The Traps

Anchoring Trap Status Quo Trap Recallability Trap Confirming Evidence Trap blah blah blah… I can never get these things right. Damn it!!!

Bear trap

Prudence Trap

itstoohot Wrote: ------------------------------------------------------- > Bear trap is it jk or there is such a trap

No Bear Trap heer…but that’s what I feel like I’m in when trying to pick between one of the answers.

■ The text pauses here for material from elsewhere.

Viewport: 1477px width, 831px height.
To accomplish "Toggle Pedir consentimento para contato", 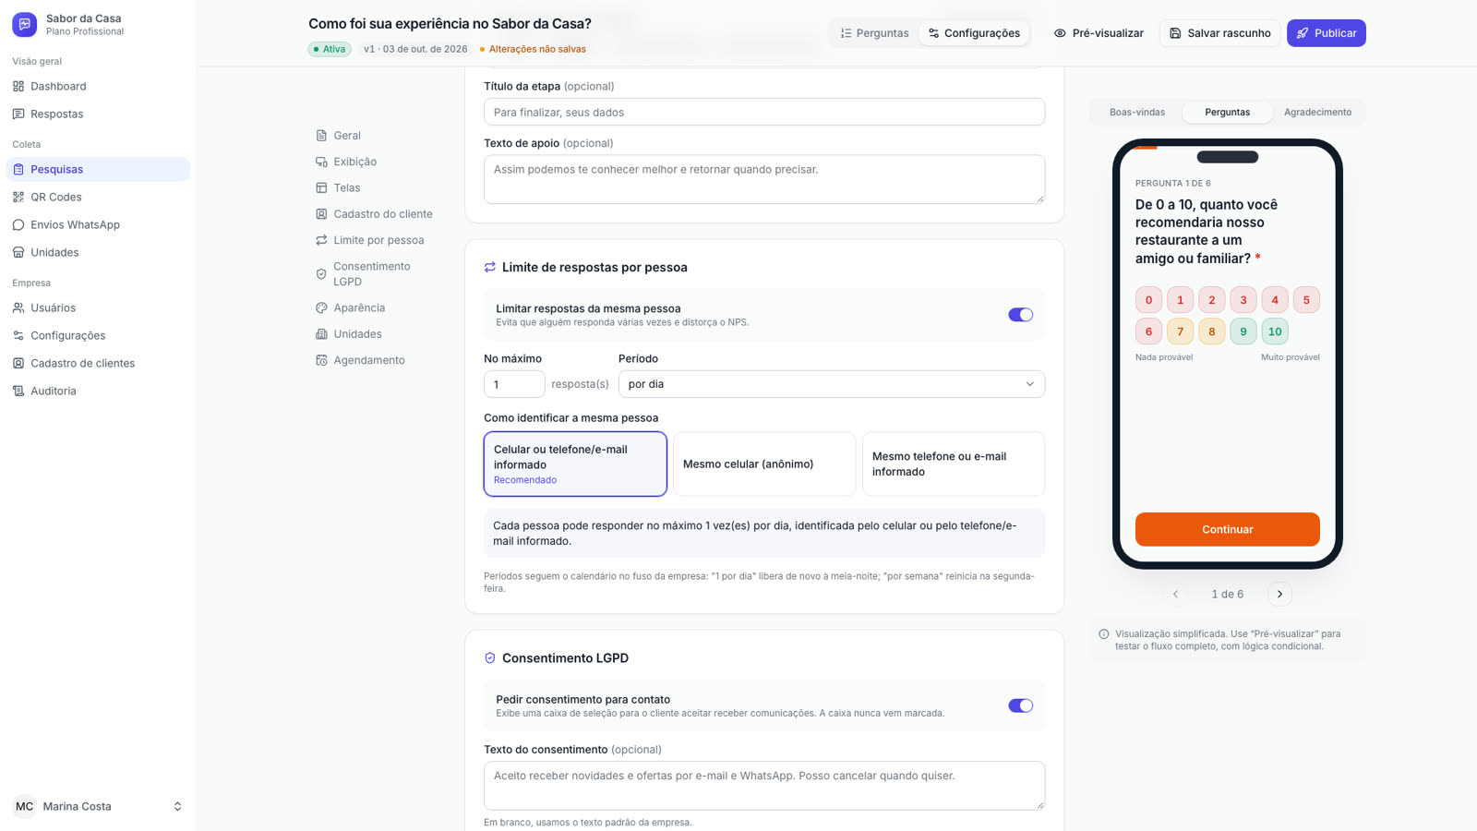I will (x=1020, y=705).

Prudence and overconficence

I think they are quite okay Anchoring trap - not adjusting your prior views and fully incorporating new information Status Quo trap - maintaining the same views or opinions. Differ from the above as the achoring trap guy revises his opinion but not fully and is anchored to his prior views … ok please correct this one Recallability - They often recall good past performance and are hence biased. Also resulting in confidence and overlook of past mistakes Confirming evidence - rather than looking out for opposing views, the analyst may be on the look out for views or opinions or research supporting his ideas. Research should be independent and objective. Prudence Trap - Trying to not go against the crowd. if the consensus rates a stock a buy, you don’t want to be the odd one and rate it a sell. This results in missing out on your fiduciary duty :)) which is to maintain prudence - in your research and opinions Overconfidence - Hmm this one is similar to the recallability - fine line here may be - Overconfidence in one’s ability results in being biased about your skills and ability to analyse, overlooking your mistakes and not assesing objectively are the outcomes

sand trap? i’ll take a drop…right over here on the fairway

your recallability smells like cognitive dissonance, i thought recallability was more associated with bad events

Great way to remember it for bald people: You guys must know of Propecia right? The drug Proscar is the same as Propecia but 5x the potency. PROSCAr P - Prudence R - Recallability O - Overconfidence S - Status quo C - Confirming evidence A - Anchoring R - x p.s. I’m not bald, baldies

How about the issues in making forecasts? Anyone think of a good way to memorize them? Limitations with economic data Misinterpretation of correlations Psychological traps Data measurement error and bias Non-repeating patterns Non-constant data Model input uncertainty Limitations with historical data - asynchronous data I think I’m missing one…

mouse trap?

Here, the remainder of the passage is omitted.